1-2 - 72-09-09> ciência-1> os dossiês do silêncio - mein kampf

CIÊNCIAS HUMANAS - UMA BRECHA NO SISTEMA(*)

[(*) Este texto de Afonso Cautela foi publicado no «Diário do Alentejo», 9/9/1972 ]

[9/9/1972] - Óbvio é que a razão tem que ter razão. E se a ela foi dada a palavra, só ela tem a palavra. E o poder. Impossível, pois, dar a razão, a palavra, o saber ou poder ao que originalmente não tinha nem podia ter nada disso. Porque não tinha, era. Ao que originalmente era silêncio.
Daqui, da tentativa de dar voz ao silêncio, vem a frustração da faina utópica que se propõe o Poeta. Apesar de fracasses, de inevitáveis fracassos, as suas vozes - vozes do silêncio, vozes subterrâneas - tiveram contudo e pelo menos o mérito de mitigar abusos e prepotências da omnipotente, omnividente e omnisciente ordem racionalista, abusos uns de ordem teórica, outros de ordem técnica, prática e política.
Votadas ao fracasso, as tentativas de dar voz ao silêncio iriam servir, ao menos, ao Arqui-Agressor (assim chama Toynbee ao Ocidente) a justa má consciência e o indispensável remorso. Os que falam do silêncio não querem nenhuma cátedra, nenhuma academia, nenhum prémio nobel, querem apenas dizer que, no impecável mundo dos racionalistas, nem tudo são rosas e virtudes.
As pesquisas subterrâneas destes homens subterrâneos obrigaram os homens da superfície (homens superficiais) a rever as suas intangíveis posições, os seus dogmas, as suas leis. Por escrúpulos de honra profissional, até, a ordem racionalista não poderia manter por mais tempo esta deliberada ignorância ou hostilidade. E resolveu-se a entrar. Com armas e bagagens, microscópios e telescópios, monóculos e binóculos, aí vemos a ciência no campo do inimigo – o mito; sob a capa de «ciências culturais» ou «ciências humanas», um batalhão de antropologistas, etnólogos, psicólogos, sociólogos, iniciaram a devassa. Concedem, condescendem em estudar o figadal inimigo.
Em nome da ciência combate-se o mito, mas apenas certos mitos que importa combater, para que a ciência e os seus próprios mitos não sejam incomodados. Fixa-se algo que tradicionalmente vieram entendendo e desentendendo por mito e omite-se o que modernamente e mais latamente se pode entender por tal.
Então, com armas e bagagens, a ciência encarrega alguns dos seus funcionários, especializados em arqueologia, de irem estudar o mito - o mito que interessa estudar do ponto de vista da ciência. E eis que se lançam os investigadores, de monóculos e binóculos em riste, a estudar a velha fera.
Será que, com isto, a ciência quer ceder terreno ao seu inimigo?
Claro que não: o que a ciência quer é acabar de desacreditar o tal tipo ou espécie de mito, para acreditar e fazer acreditar os seus próprios. Ela, que expulsara dos seus domínios o mito, a magia, a mística e a metafísica, resolve agora estudá-los, surgindo essas coisas que se chamam etnologia, antropologia, psicologia , etc. (que em logias não é ela pobre nem manca, logias que são outros tantos santinhos para adorar).
- - - - -
Pedido escrito 1
Transcreva do texto sobre as ciências humanas tudo o que vai desde "As pesquisas subterrâneas" até "o figadal inimigo.".
Pedido escrito 2
Retome o texto sobre as ciências humanas e prossiga-o a partir da última frase apresentada.
As entradas vêm de outra fonte, sem ligação ao texto sobre as ciências humanas.

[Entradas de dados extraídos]
- - - - -
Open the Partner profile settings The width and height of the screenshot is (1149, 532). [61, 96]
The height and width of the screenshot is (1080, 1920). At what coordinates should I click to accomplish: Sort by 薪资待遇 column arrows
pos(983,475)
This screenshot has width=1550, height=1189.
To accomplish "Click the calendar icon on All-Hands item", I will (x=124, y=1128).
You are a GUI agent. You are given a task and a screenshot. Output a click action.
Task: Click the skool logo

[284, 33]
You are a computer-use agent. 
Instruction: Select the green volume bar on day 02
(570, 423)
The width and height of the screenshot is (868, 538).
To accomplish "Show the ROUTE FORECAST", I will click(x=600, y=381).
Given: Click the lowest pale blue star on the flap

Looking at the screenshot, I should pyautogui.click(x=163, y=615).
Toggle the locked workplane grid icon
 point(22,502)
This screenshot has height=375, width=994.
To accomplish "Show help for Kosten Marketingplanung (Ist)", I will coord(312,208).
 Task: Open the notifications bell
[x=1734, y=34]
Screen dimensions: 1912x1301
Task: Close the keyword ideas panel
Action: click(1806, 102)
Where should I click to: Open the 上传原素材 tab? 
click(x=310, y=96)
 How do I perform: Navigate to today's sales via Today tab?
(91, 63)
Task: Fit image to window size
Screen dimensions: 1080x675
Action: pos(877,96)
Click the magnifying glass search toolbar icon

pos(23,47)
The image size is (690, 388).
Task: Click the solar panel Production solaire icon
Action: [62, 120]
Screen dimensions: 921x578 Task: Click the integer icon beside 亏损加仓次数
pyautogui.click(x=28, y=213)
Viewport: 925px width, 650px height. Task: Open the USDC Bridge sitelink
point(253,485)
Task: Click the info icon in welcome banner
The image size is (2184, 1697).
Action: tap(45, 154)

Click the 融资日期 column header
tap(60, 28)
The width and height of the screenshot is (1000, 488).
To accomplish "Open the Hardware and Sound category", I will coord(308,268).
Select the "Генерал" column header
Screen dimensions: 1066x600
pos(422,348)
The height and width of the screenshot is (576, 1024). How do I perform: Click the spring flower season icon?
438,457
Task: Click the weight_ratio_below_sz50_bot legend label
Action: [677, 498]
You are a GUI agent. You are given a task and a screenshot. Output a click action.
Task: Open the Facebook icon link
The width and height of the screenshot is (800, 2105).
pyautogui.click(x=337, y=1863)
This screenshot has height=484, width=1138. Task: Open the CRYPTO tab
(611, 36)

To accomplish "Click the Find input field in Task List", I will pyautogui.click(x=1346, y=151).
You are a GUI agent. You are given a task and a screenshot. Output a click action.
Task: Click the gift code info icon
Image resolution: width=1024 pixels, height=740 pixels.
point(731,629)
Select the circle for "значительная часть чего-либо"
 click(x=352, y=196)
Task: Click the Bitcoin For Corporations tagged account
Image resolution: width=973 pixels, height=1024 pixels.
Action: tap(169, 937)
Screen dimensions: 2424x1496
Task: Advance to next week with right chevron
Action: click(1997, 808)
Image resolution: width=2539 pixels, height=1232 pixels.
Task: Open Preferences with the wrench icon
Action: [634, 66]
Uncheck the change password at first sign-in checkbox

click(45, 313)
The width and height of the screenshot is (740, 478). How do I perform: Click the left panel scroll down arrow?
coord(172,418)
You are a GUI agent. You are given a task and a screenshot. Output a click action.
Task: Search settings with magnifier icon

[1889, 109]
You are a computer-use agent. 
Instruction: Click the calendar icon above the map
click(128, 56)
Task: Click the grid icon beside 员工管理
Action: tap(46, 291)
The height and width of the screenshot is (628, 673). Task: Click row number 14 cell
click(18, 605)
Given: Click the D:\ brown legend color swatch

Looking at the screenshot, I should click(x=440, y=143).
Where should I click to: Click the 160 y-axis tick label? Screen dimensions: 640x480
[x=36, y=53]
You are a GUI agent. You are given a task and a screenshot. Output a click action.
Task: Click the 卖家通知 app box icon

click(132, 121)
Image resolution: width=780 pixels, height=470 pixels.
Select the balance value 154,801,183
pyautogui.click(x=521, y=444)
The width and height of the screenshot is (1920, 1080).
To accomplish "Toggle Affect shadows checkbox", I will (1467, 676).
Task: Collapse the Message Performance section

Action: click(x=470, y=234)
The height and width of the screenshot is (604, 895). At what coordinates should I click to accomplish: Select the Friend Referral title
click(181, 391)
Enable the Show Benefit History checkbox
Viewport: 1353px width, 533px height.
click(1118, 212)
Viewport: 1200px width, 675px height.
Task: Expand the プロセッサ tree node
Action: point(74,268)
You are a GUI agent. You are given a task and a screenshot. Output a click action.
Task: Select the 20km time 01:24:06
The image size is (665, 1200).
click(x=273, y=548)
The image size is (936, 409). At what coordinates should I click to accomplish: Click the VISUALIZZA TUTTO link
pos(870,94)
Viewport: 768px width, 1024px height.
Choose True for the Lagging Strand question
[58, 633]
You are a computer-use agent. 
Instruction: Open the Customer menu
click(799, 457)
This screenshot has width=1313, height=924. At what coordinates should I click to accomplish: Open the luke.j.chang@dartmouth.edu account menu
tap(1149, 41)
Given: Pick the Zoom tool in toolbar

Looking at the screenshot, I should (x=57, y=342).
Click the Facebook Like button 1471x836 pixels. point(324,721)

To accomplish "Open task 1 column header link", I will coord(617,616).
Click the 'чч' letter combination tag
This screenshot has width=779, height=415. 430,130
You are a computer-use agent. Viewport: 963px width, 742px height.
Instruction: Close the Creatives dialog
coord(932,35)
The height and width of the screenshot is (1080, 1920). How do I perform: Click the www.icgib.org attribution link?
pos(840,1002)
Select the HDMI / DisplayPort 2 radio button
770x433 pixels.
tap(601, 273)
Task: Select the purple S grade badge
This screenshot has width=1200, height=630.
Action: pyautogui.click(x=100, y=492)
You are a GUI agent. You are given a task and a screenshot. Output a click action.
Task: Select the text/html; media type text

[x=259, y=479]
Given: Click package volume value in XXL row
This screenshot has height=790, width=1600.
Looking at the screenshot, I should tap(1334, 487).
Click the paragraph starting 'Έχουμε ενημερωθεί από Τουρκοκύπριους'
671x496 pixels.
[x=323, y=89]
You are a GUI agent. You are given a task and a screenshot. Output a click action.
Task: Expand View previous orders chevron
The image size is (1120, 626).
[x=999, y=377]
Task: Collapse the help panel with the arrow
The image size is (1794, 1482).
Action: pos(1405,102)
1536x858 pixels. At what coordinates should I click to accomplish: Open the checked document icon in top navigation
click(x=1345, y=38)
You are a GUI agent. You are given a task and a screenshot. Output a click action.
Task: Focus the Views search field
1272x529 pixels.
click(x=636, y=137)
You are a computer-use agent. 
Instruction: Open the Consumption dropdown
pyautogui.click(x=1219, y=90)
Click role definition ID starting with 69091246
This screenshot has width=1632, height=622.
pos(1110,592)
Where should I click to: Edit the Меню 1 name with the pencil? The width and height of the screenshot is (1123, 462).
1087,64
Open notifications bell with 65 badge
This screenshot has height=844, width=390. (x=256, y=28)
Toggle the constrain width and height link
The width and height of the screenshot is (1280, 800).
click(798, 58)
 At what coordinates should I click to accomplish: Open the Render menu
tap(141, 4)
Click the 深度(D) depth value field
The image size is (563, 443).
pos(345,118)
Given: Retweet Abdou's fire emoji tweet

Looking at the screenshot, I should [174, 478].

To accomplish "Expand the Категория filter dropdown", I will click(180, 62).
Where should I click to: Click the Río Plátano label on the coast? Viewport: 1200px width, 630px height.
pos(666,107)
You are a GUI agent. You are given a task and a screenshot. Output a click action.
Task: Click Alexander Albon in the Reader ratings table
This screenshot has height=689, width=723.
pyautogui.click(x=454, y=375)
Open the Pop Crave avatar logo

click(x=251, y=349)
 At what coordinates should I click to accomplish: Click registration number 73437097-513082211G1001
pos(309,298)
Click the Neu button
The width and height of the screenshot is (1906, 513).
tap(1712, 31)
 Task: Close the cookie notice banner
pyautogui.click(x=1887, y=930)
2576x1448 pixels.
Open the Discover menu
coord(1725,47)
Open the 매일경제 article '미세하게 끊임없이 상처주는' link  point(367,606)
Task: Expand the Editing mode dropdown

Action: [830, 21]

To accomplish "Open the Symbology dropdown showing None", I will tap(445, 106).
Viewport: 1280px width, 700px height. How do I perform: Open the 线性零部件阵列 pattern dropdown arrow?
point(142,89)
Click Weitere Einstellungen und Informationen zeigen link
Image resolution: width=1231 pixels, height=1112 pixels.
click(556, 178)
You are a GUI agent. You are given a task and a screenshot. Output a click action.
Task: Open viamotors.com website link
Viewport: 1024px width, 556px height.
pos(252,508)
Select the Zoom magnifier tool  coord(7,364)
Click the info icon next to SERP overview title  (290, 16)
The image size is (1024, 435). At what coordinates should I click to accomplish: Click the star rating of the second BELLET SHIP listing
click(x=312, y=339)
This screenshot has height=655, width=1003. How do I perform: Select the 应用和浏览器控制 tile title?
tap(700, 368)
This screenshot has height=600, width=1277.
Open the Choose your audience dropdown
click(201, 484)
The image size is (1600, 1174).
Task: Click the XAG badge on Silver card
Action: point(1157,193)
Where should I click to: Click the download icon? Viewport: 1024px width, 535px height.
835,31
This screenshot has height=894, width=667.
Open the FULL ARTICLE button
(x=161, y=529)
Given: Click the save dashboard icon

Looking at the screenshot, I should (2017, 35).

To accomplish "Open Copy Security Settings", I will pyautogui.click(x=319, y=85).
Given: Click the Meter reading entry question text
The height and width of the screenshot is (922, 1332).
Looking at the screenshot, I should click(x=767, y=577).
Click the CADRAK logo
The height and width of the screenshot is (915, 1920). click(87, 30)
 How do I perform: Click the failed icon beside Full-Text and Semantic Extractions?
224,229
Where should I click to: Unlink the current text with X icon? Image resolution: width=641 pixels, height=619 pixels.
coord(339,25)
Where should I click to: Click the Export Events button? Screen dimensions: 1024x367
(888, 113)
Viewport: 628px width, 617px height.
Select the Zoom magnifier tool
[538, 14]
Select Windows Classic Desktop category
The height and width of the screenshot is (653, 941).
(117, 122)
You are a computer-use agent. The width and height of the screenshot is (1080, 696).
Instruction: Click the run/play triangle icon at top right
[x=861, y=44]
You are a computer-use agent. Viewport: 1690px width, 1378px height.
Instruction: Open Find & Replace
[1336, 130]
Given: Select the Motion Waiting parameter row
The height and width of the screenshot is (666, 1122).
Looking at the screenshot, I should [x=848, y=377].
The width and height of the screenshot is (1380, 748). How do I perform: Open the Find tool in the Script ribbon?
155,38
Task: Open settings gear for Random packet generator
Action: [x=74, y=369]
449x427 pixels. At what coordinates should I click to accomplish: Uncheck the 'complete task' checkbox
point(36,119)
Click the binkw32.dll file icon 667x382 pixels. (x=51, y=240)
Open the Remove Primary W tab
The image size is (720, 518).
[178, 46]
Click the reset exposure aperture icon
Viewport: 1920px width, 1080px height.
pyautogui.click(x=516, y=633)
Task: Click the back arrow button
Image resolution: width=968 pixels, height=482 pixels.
- - - - -
Resposta esperada 1
As pesquisas subterrâneas destes homens subterrâneos obrigaram os homens da superfície (homens superficiais) a rever as suas intangíveis posições, os seus dogmas, as suas leis. Por escrúpulos de honra profissional, até, a ordem racionalista não poderia manter por mais tempo esta deliberada ignorância ou hostilidade. E resolveu-se a entrar. Com armas e bagagens, microscópios e telescópios, monóculos e binóculos, aí vemos a ciência no campo do inimigo – o mito; sob a capa de «ciências culturais» ou «ciências humanas», um batalhão de antropologistas, etnólogos, psicólogos, sociólogos, iniciaram a devassa. Concedem, condescendem em estudar o figadal inimigo.

Resposta esperada 2
Enquanto andou por onde podia e devia andar, tudo se passou pelo melhor. Mas é que agora a ciência, querendo entrar naquilo que tradicionalmente combateu - o mito -, parece não estar muito apta nem habilitada, e parece não ter grande «moral» para o fazer. O balanço final da empresa revela que a ciência, ao querer abordar o mito segundo os seus métodos muito particulares, foi rechaçada e viu-se em palpos de aranha. Exorbitando dos domínios que por direito lhe pertenciam, invadindo os domínios da criação, do humano concreto, do livre arbítrio, estendendo os princípios deterministas, da identidade e da casualidade muito para lá do positivo, do razoável e do racional, constituindo o especificamente humano, a liberdade, em matéria de ciência positiva, acabando por aceitar como «objecto da filosofia e até como «objecto da ciência» aquilo que a positiva lei dos três estados de lá expulsara: o «estado teológico» e o «estado metafísico» redundou num anedótico fracasso.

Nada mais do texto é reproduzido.